Higher protein intake in middle age is associated with greater declines in kidney function over time, researchers reported online ahead of print in Nephrology Dialysis Transplantation.
Massimo Cirillo, MD, of the University of Salerno in Salerno, Italy, and colleagues collected data on overnight urinary urea, serum creatinine, estimated glomerular filtration rate (eGFR), and other variables in 1,522 men and women aged 45-64 years. Subjects were participants in the Gubbio study, an ongoing population-based investigation in Gubbio, Italy. The investigators re-assessed serum creatinine, eGFR, and other variables in 1,144 of 1,425 survivors after 12 years of follow-up.
At baseline, the study population had a mean eGFR of 84 mL/min/1.73 m2 as calculated using the Chronic Kidney Disease Epidemiology Collaboration (CKD-EPI) equation and protein intake of 1.34 g/day per kilogram of ideal weight as assessed by measurements of overnight urine excretion of urea nitrogen.

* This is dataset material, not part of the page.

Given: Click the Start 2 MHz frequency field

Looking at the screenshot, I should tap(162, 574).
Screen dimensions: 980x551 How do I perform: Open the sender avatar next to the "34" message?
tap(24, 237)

Cross-sectional analyses showed that each 1 g/day increment in protein intake was associated with a 4.7 mL/min/1.73 m2 increment in eGFR. Longitudinal results demonstrated that, after 12 years of follow-up, study subjects had experienced a mean 11.6 mL/min/1.73 m2 decline in eGFR. Each 1 g/day increment in protein intake was associated with a 4.1 mL/min/1.73 m2 decline in eGFR and a 78% increased likelihood of having an eGFR below 60 mL/min/1.73 m2.

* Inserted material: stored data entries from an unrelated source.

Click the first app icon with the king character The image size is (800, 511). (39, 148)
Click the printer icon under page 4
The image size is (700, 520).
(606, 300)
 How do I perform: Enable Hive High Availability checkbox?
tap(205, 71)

“The study reports the first evidence that, in a sample of the middle-age general population, higher protein intake is associated cross-sectionally with higher eGFR and longitudinally with greater eGFR decline over time,” the investigators staged. “Findings were similar for both sexes, independent of several variables, and consistent in subgroup analyses.”
The study’s findings agree with clinical studies demonstrating short-term GFR stimulation by protein intake and unfavorable effects of high protein diet in CKD, Dr. Cirillo’s team said.
The investigators noted that the eGFR decline in their study population averaged rates much slower than observed in the CKD population. “Thus, it is uncertain if the association of protein intake with the slow eGFR decline within the general population is relevant also to the fast eGFR decline in patients with chronic kidney disease,” they wrote.
In addition to the observational design, the authors pointed out, other study limitations included the use of a single overnight urine collection and the lack of information about various types of dietary protein, other nutrients, other age strata, other ethnic groups, and true GFR.